_Data extract_:
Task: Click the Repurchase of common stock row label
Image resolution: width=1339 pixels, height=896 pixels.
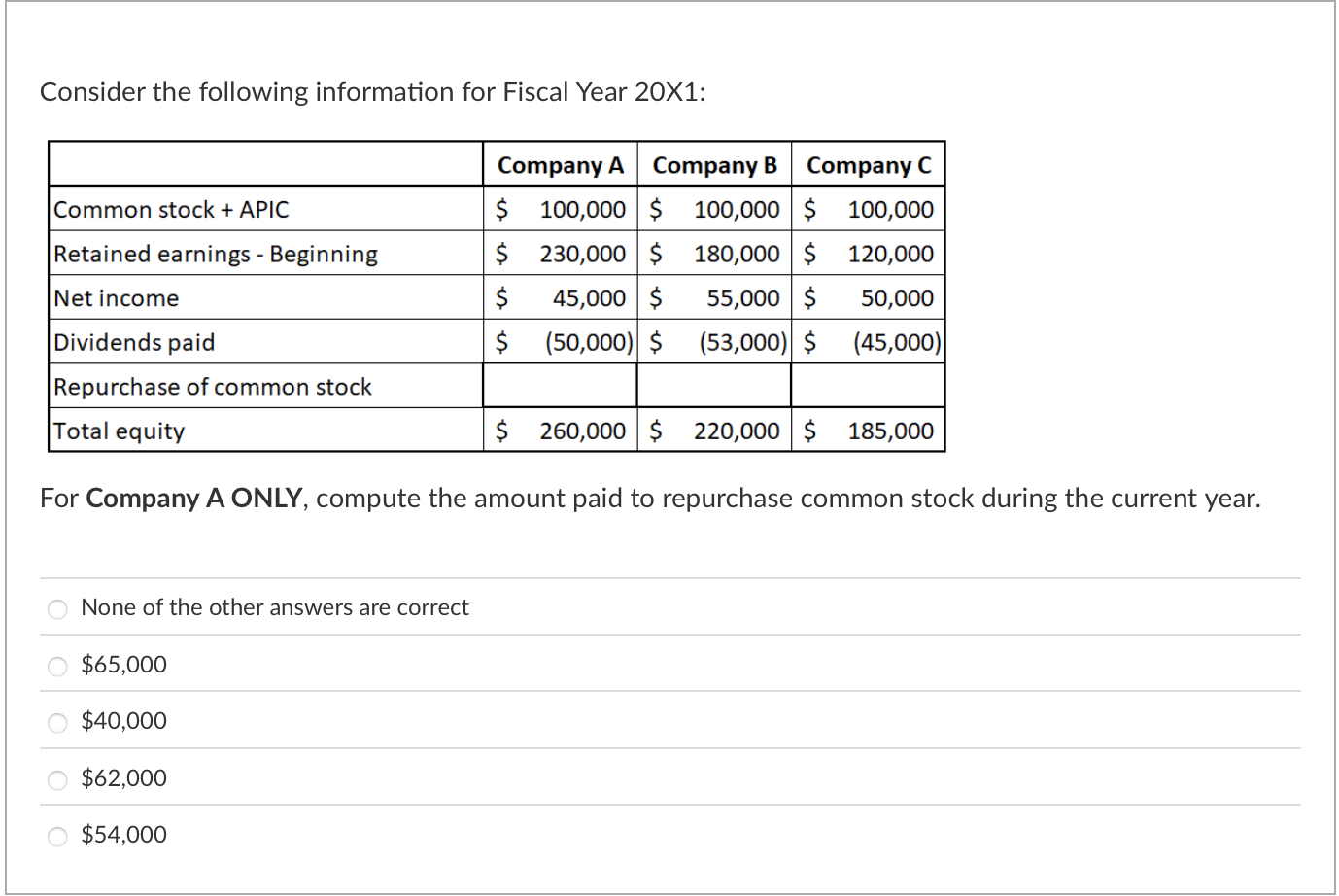Action: [x=213, y=387]
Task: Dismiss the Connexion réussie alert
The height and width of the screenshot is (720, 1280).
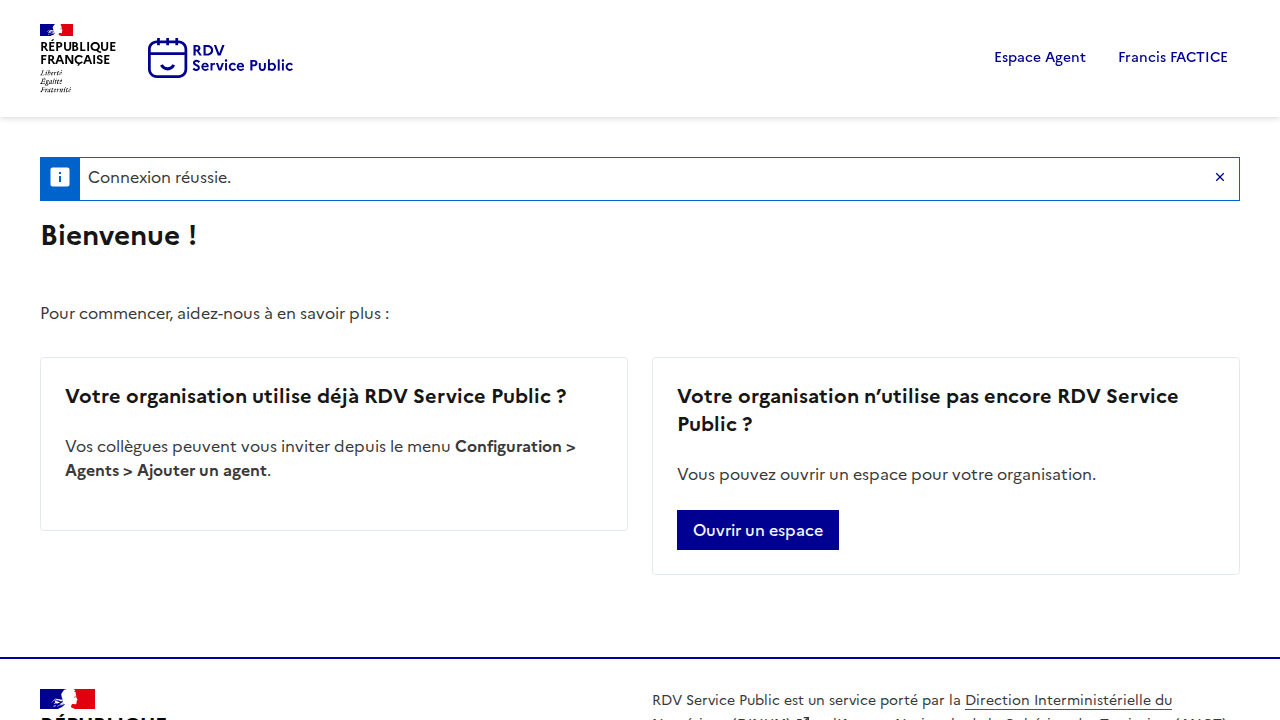Action: click(1219, 178)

_Your objective_:
Transcribe the full listing above exactly as it stands, minus the pictures.

_Answer to this exercise_:
Task: Click the Repurchase of common stock row label
Image resolution: width=1339 pixels, height=896 pixels.
Action: [x=213, y=387]
Task: Dismiss the Connexion réussie alert
The height and width of the screenshot is (720, 1280).
Action: click(1219, 178)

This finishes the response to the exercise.